(Records for locating described items)
--- Start ---
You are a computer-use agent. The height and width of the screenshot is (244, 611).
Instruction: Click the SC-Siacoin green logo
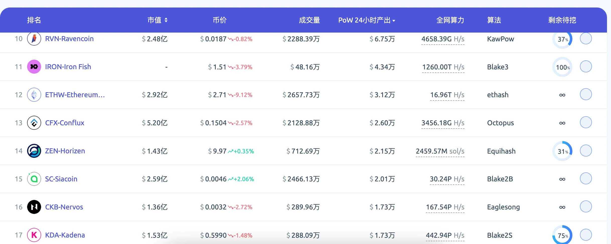click(34, 179)
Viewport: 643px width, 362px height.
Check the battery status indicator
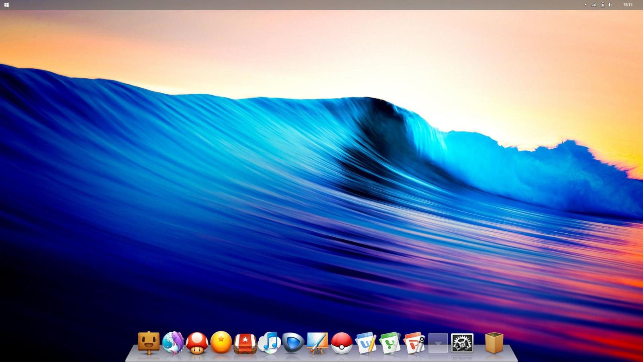tap(603, 4)
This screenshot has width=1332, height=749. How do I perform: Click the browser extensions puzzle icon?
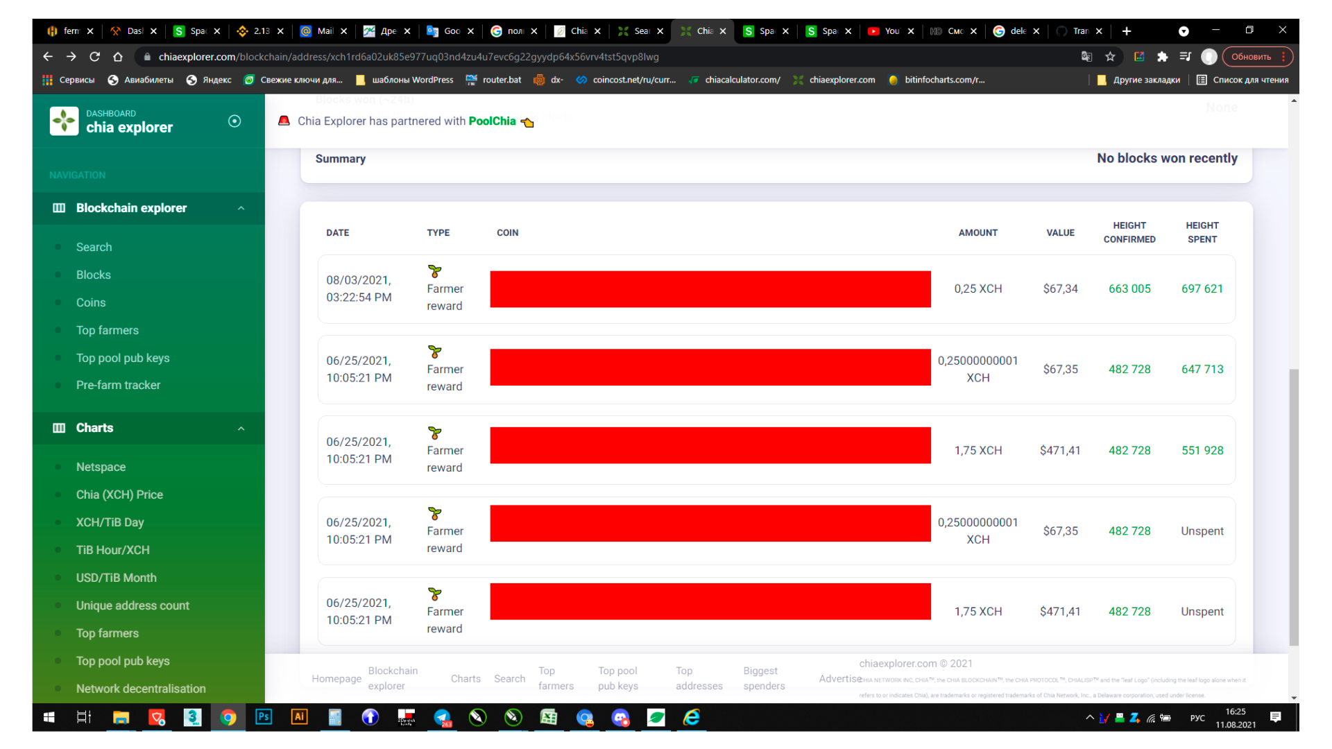tap(1162, 57)

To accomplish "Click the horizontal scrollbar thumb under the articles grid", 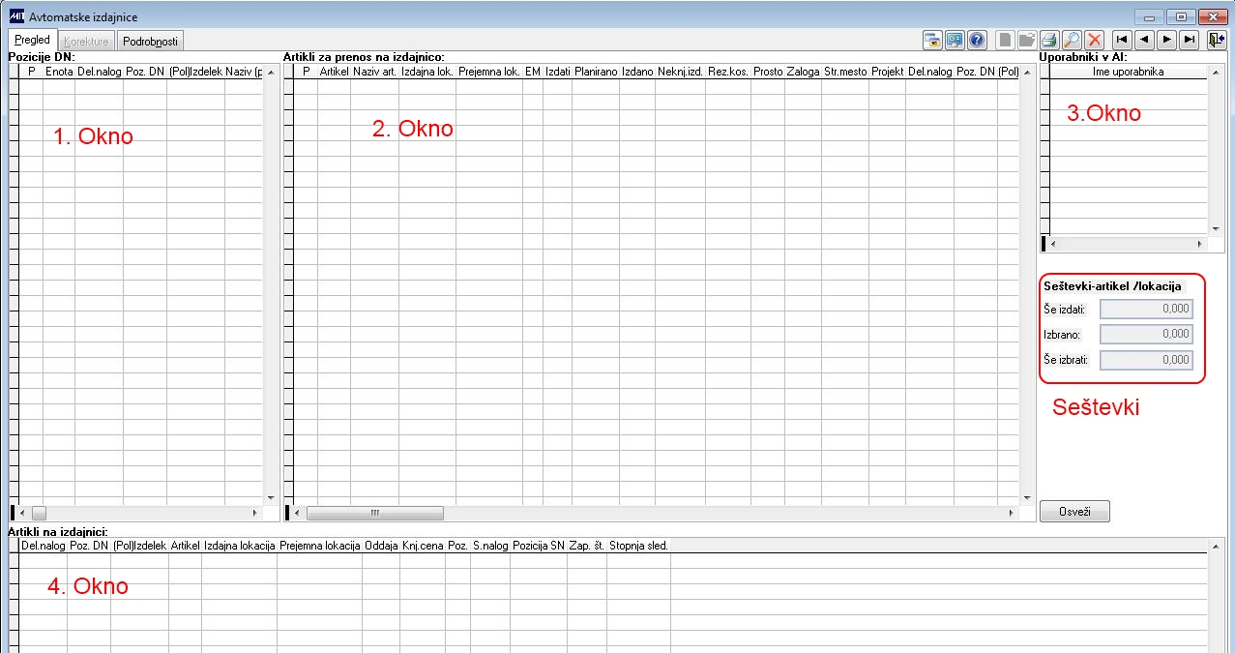I will [374, 513].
--- End ---
Please count how many lines of the items above contain the string "height", with case counting, and give only that number.

3